PROMPT: Format the items below as a Markdown table with the columns No. and Line, giving each non-blank line its own numbered row. Leave out the blank lines.

════════════════════

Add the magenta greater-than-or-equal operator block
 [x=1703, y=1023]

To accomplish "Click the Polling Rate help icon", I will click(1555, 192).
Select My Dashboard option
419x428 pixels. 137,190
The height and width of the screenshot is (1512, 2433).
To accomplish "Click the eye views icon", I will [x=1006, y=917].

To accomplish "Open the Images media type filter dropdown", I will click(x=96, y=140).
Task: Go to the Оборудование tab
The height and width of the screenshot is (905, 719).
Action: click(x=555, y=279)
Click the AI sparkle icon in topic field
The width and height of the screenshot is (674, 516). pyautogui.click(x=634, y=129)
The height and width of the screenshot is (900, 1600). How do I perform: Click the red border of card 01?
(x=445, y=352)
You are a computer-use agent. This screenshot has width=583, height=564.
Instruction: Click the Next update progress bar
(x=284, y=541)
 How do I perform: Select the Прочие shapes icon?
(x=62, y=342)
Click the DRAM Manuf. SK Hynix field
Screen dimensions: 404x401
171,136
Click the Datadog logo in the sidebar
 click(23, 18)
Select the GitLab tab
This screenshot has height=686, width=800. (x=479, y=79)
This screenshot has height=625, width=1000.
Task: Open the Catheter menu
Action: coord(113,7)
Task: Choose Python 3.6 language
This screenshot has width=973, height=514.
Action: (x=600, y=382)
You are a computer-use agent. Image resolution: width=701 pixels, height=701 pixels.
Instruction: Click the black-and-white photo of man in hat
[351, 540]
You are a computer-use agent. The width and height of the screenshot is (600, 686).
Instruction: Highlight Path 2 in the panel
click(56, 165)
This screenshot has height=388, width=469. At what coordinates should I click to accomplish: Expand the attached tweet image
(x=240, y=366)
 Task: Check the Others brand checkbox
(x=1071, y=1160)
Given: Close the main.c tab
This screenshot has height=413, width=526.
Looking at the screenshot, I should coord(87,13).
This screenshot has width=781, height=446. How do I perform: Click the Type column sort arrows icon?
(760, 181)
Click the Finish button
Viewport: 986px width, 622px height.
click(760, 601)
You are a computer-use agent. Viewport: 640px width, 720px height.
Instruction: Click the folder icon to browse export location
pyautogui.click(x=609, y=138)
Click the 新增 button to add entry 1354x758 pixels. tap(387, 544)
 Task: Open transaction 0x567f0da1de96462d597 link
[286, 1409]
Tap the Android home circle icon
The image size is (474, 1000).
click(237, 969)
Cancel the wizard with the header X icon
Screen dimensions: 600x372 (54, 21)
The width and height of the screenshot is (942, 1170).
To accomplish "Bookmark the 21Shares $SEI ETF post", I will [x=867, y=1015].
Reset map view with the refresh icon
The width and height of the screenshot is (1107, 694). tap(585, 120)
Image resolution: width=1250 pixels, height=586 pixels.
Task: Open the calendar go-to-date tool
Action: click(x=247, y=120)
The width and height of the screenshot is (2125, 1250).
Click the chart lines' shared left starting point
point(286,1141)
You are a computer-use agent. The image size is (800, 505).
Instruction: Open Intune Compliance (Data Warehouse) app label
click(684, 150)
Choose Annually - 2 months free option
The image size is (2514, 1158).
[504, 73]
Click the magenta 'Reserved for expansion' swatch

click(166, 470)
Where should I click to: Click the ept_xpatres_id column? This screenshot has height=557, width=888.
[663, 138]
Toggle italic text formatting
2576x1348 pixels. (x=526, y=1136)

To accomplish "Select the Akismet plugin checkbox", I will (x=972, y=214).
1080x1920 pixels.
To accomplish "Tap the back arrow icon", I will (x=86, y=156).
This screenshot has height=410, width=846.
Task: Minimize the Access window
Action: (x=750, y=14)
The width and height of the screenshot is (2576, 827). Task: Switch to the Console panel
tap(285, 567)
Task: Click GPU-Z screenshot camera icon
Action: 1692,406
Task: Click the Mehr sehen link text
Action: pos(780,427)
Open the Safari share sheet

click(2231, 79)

════════════════════

RESULT:
| No. | Line |
|---|---|
| 1 | Add the magenta greater-than-or-equal operator block |
| 2 |  [x=1703, y=1023] |
| 3 | To accomplish "Click the Polling Rate help icon", I will click(1555, 192). |
| 4 | Select My Dashboard option |
| 5 | 419x428 pixels. 137,190 |
| 6 | The height and width of the screenshot is (1512, 2433). |
| 7 | To accomplish "Click the eye views icon", I will [x=1006, y=917]. |
| 8 | To accomplish "Open the Images media type filter dropdown", I will click(x=96, y=140). |
| 9 | Task: Go to the Оборудование tab |
| 10 | The height and width of the screenshot is (905, 719). |
| 11 | Action: click(x=555, y=279) |
| 12 | Click the AI sparkle icon in topic field |
| 13 | The width and height of the screenshot is (674, 516). pyautogui.click(x=634, y=129) |
| 14 | The height and width of the screenshot is (900, 1600). How do I perform: Click the red border of card 01? |
| 15 | (x=445, y=352) |
| 16 | You are a computer-use agent. This screenshot has width=583, height=564. |
| 17 | Instruction: Click the Next update progress bar |
| 18 | (x=284, y=541) |
| 19 |  How do I perform: Select the Прочие shapes icon? |
| 20 | (x=62, y=342) |
| 21 | Click the DRAM Manuf. SK Hynix field |
| 22 | Screen dimensions: 404x401 |
| 23 | 171,136 |
| 24 | Click the Datadog logo in the sidebar |
| 25 |  click(23, 18) |
| 26 | Select the GitLab tab |
| 27 | This screenshot has height=686, width=800. (x=479, y=79) |
| 28 | This screenshot has height=625, width=1000. |
| 29 | Task: Open the Catheter menu |
| 30 | Action: coord(113,7) |
| 31 | Task: Choose Python 3.6 language |
| 32 | This screenshot has width=973, height=514. |
| 33 | Action: (x=600, y=382) |
| 34 | You are a computer-use agent. Image resolution: width=701 pixels, height=701 pixels. |
| 35 | Instruction: Click the black-and-white photo of man in hat |
| 36 | [351, 540] |
| 37 | You are a computer-use agent. The width and height of the screenshot is (600, 686). |
| 38 | Instruction: Highlight Path 2 in the panel |
| 39 | click(56, 165) |
| 40 | This screenshot has height=388, width=469. At what coordinates should I click to accomplish: Expand the attached tweet image |
| 41 | (x=240, y=366) |
| 42 |  Task: Check the Others brand checkbox |
| 43 | (x=1071, y=1160) |
| 44 | Given: Close the main.c tab |
| 45 | This screenshot has height=413, width=526. |
| 46 | Looking at the screenshot, I should coord(87,13). |
| 47 | This screenshot has width=781, height=446. How do I perform: Click the Type column sort arrows icon? |
| 48 | (760, 181) |
| 49 | Click the Finish button |
| 50 | Viewport: 986px width, 622px height. |
| 51 | click(760, 601) |
| 52 | You are a computer-use agent. Viewport: 640px width, 720px height. |
| 53 | Instruction: Click the folder icon to browse export location |
| 54 | pyautogui.click(x=609, y=138) |
| 55 | Click the 新增 button to add entry 1354x758 pixels. tap(387, 544) |
| 56 |  Task: Open transaction 0x567f0da1de96462d597 link |
| 57 | [286, 1409] |
| 58 | Tap the Android home circle icon |
| 59 | The image size is (474, 1000). |
| 60 | click(237, 969) |
| 61 | Cancel the wizard with the header X icon |
| 62 | Screen dimensions: 600x372 (54, 21) |
| 63 | The width and height of the screenshot is (942, 1170). |
| 64 | To accomplish "Bookmark the 21Shares $SEI ETF post", I will [x=867, y=1015]. |
| 65 | Reset map view with the refresh icon |
| 66 | The width and height of the screenshot is (1107, 694). tap(585, 120) |
| 67 | Image resolution: width=1250 pixels, height=586 pixels. |
| 68 | Task: Open the calendar go-to-date tool |
| 69 | Action: click(x=247, y=120) |
| 70 | The width and height of the screenshot is (2125, 1250). |
| 71 | Click the chart lines' shared left starting point |
| 72 | point(286,1141) |
| 73 | You are a computer-use agent. The image size is (800, 505). |
| 74 | Instruction: Open Intune Compliance (Data Warehouse) app label |
| 75 | click(684, 150) |
| 76 | Choose Annually - 2 months free option |
| 77 | The image size is (2514, 1158). |
| 78 | [504, 73] |
| 79 | Click the magenta 'Reserved for expansion' swatch |
| 80 | click(166, 470) |
| 81 | Where should I click to: Click the ept_xpatres_id column? This screenshot has height=557, width=888. |
| 82 | [663, 138] |
| 83 | Toggle italic text formatting |
| 84 | 2576x1348 pixels. (x=526, y=1136) |
| 85 | To accomplish "Select the Akismet plugin checkbox", I will (x=972, y=214). |
| 86 | 1080x1920 pixels. |
| 87 | To accomplish "Tap the back arrow icon", I will (x=86, y=156). |
| 88 | This screenshot has height=410, width=846. |
| 89 | Task: Minimize the Access window |
| 90 | Action: (x=750, y=14) |
| 91 | The width and height of the screenshot is (2576, 827). Task: Switch to the Console panel |
| 92 | tap(285, 567) |
| 93 | Task: Click GPU-Z screenshot camera icon |
| 94 | Action: 1692,406 |
| 95 | Task: Click the Mehr sehen link text |
| 96 | Action: pos(780,427) |
| 97 | Open the Safari share sheet |
| 98 | click(2231, 79) |